= The input =
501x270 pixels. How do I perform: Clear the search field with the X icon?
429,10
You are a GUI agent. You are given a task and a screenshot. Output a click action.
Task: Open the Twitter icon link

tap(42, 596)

= Exercise requirements =
Reproduce the listing exactly, leaving nothing out.

= Answer for the task =
501x270 pixels. How do I perform: Clear the search field with the X icon?
429,10
You are a GUI agent. You are given a task and a screenshot. Output a click action.
Task: Open the Twitter icon link

tap(42, 596)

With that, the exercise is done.